Es el momento de Periodismo de calidad

El Periodismo se asienta lentamente en la Sociedad de la Información que generó Internet. El nuevo contexto tecnológico modificó la demanda del usuario: acceder instantáneamente a la noticia. Creo que sólo Gutenberg logró, como en la actualidad, una revolución que transformara la sociedad. Y como entonces, vamos haciendo camino al andar en los modelos de negocio y en la calidad de los mismos.

La credibilidad sigue siendo nuestra razón de ser y, por lo tanto, el rigor y la profesionalidad. Por eso la defensa de nuestro Código Ético es objetivo esencial en esta organización profesional que agrupa a las asociaciones de periodistas de España. Nos jugamos nuestro futuro, pero, también, la calidad de la democracia.

La información se desliza a gran velocidad por esas autopistas sin peaje que desembocan en un teléfono móvil, en un iPad o en el reloj. Y esa celeridad exige un plus de conocimientos y de conciencia para tratar de adoptar decisiones acertadas en un tiempo récord. El periodista selecciona, jerarquiza, confirma, investiga, y traslada la noticia elaborada.

Esta profesión siempre ha estado ligada a la rapidez, pero ahora constituye una auténtica carrera contrarreloj… Nos vemos arrastrados por la velocidad de las redes sociales o por nuestra propia ansia para llegar antes… La adrenalina que no debemos perder y la inmediatez a la que no debemos renunciar, pero sin abandonar la verdad y el criterio.

“Si Facebook y Wikileaks son el nuevo Periodismo, es una tragedia”, decía Gay Talesse. Y las redes sociales resultan grandes aliadas para los informadores, pero no son competencia, porque no es información lo que difunden. Constituyen una fuente imprescindible en nuestras trabajo… que debe ser confirmada. De ahí que ese trabajo cotidiano sólo deba estar en manos profesionales.

En la actualidad, también la cantidad se impone a la calidad en la información, cuando nuestra misión es proporcionar datos fiables. Los mimbres que permitan formar criterio al receptor. No podemos apearnos de nuestro Código ético. La labor periodística está basada en la confianza.

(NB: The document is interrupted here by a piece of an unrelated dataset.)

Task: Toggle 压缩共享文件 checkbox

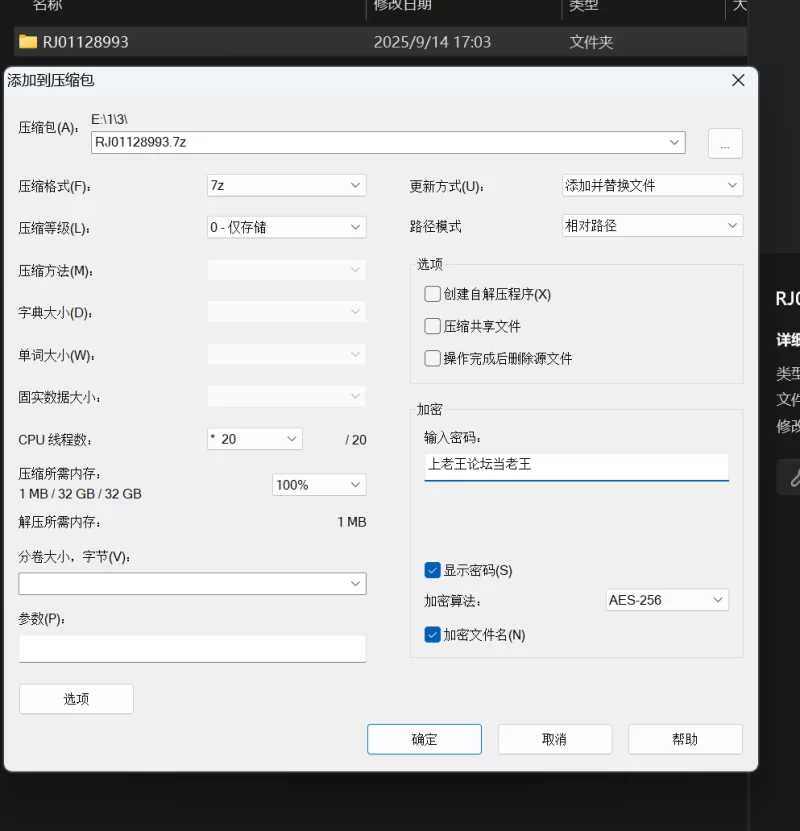Action: (432, 326)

El nuevo escenario obliga al profesional a redoblar su formación en conocimientos y a adquirir dosis de conciencia, a la que apeló el experto en ética Javier Darío Restrepo, de la Fundación Nuevo Periodismo Iberoamericano, en un curso de la FAPE en la Universidad Menéndez Pelayo. Defender la verdad es hacer Periodismo, pero además es construir libertad y reafirmar la democracia. Hemos de convencer al ciudadano de la necesidad del Periodismo, especialmente en esta sociedad tan comunicada como la actual, aunque no por ello más ni mejor informada.

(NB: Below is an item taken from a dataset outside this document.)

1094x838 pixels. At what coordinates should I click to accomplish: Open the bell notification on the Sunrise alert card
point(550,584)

La credibilidad es la base de esta profesión y la independencia es cualidad esencial para ejercerlo… El poder político y económico ha aprovechado la debilidad de los medios de comunicación social para gestionar la información a su favor. Los medios privados poseen una gran dependencia financiera y de las subvenciones, independientemente de su línea editorial, y los públicos sufren una enorme contaminación política.

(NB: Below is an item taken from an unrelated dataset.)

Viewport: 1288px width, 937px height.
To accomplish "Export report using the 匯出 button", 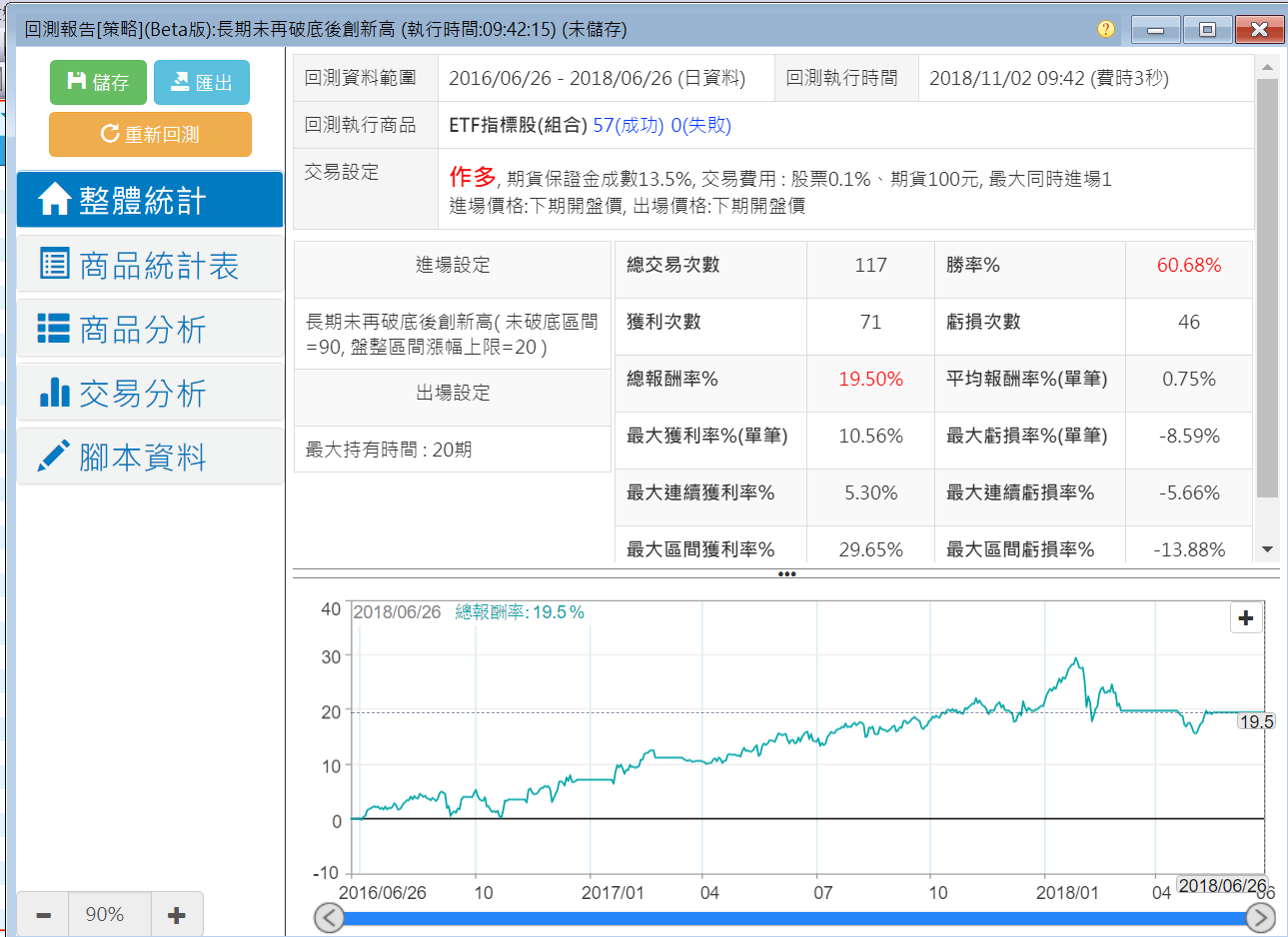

Esta situación debilita al Periodismo. No es nuevo, constituye una tentación permanente del poder, de cualquier color y tendencia, con la consiguiente pérdida de credibilidad y el empobrecimiento democrático que ocasiona. Políticos y periodistas nos necesitamos, pero tenemos que respetar nuestro papel y nuestro lugar.

La labor del periodista es indagar qué hay detrás de las manifestaciones públicas, de una filtración o tras una nota de prensa. Y contarlo con rigor y ética. Actuar como contrapoder, implacables… pero con toda la responsabilidad. Y los políticos deben poner los medios para garantizar la libertad de prensa, por la que –somos conscientes– tenemos que luchar todos los días.

El modelo de negocio sigue en crisis, pero no el Periodismo. Desde FAPE valoramos el compromiso de unidad, a través de asociaciones o colegios para defender la profesión y fortalecer la calidad ética. Y la Asociación de Tenerife, con su presidente, Juan Galarza, y su directiva al frente da buena cuenta de este esfuerzo por construir sociedad libre.

En esta sociedad tan comunicada, inmersa en las redes sociales, el Periodismo y el periodista es más necesario que nunca, como elemento de información y de denuncia. Por eso defendemos nuestro lema: sin periodistas no ha periodismo y sin periodismo no hay democracia.